Extract to read
Stanford's dramatic and inconsistent writings present "new facts" that simply do not stand up to cross-examination. Twelve extra witnesses become two names without addresses. Evidence of "highly radioactive" soil at the landing site turns out to be a rumour that photographs taken in the area shortly after the sighting were found to be fogged. (The author does not seem to be aware of other more obvious ways of fogging a film) On one page we are told that certain landing marks were "...made by wedge-shaped units being forced by a great weight, down into the well soil of the ravine." A few pages later it is ventured that "… the [other) group of soil indentations were shoe-prints of the two small humanoids ..." seen by Zamora. Several people had visited the site and walked over it by this time.

Of the first marks we are told "They did not appear to have been made by an object striking the earth with great force, but by an object of considerable weight settling to earth at slow speed and not moving after touching the ground. " Also "… the impressions , as described by all who saw them when fresh, were of a type that could not have bean dug in to the soil. They were obviously pressed in from above." A lot of words are wasted on this point because a visual inspection of the marks simply could not lead to such a definite conclusion.

Looking for mysteries, Stanford finds them at ever:f opportunity, usually in the form of government or military cover-up operations. When Zamora completely changed his description of the insignia he saw on the side of the UFO, it was immediately assumed that the military had suppressed the truth by persuading him to describe a different symbol. At one stage Zamora supplied an investigator with details of the UFO's approach path, (details he did not know, according to his earlier testimony) and Stanford suggests quickly that he must have acquired this new knowledge from a secret source. The idea that Zamora's imagination got the better of him does not seem to have been considered.

I do not think it is possible to formulate a single simple theory to counter the contents of this book, but the fundamental weakness of Stanford's investigation lies in his overwhelming desire to believe in complex UFO-officialdom conspiracies. Very plausible, but mundane interpretations of data are not discussed and information is presented with unrealistic precision. A reconstruction of the UFO sighting is, for example, timed to the nearest second! Unrecorded conversations, some over the phone made twelve years ago are now transcribed to the last 'uh', comma, and tonal inflection. As a result we are asked to believe that Dr Henry Frankel, a high ranking NASA metallurgist, uttered the naively absurd statement : "I am virtually certain that the alloy involved here [found at the landing site] is not manufactured anywhere on Earth."

Ray Stanford's unscientific and painfully naive investigation of the Socorro case has resulted in a largely fictional end-product. It is not without significance that Dr J Allen Hynek has endorsed this book with a glowing reference. -- David Simpson. Magonia New Series 4, Autumn 1976.

Work instructions
(A) According to the book review, what did the twelve extra witnesses turn out to be?
(B) Quote everything in the book review from "Ray Stanford's unscientific" down to "Series 4, Autumn 1976.".

Saved entries
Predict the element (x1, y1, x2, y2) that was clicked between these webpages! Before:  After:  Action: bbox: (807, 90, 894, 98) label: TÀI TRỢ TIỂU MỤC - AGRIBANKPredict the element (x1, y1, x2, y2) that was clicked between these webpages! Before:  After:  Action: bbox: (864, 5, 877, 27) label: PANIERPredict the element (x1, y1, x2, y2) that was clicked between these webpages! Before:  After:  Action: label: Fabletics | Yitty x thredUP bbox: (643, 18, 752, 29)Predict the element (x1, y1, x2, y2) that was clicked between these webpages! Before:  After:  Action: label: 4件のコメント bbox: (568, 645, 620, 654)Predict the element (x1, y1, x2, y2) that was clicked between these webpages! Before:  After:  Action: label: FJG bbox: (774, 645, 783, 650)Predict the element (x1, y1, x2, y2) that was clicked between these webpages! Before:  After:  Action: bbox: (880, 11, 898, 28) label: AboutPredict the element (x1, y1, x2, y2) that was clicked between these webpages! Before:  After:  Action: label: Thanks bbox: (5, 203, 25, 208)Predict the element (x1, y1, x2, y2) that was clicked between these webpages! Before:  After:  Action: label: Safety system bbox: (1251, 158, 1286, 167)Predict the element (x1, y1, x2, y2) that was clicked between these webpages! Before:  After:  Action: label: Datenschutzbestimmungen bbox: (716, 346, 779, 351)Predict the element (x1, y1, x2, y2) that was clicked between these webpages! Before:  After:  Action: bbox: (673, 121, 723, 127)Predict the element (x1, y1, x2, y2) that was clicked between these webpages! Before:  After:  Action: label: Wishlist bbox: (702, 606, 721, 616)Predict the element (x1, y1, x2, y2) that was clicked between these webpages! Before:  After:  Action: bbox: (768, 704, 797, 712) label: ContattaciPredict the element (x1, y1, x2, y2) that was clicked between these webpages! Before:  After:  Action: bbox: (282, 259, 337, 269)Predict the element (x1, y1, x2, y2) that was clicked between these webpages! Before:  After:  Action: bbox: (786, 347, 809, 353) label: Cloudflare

List of answers
(A) Two names without addresses.

(B)
Ray Stanford's unscientific and painfully naive investigation of the Socorro case has resulted in a largely fictional end-product. It is not without significance that Dr J Allen Hynek has endorsed this book with a glowing reference. -- David Simpson. Magonia New Series 4, Autumn 1976.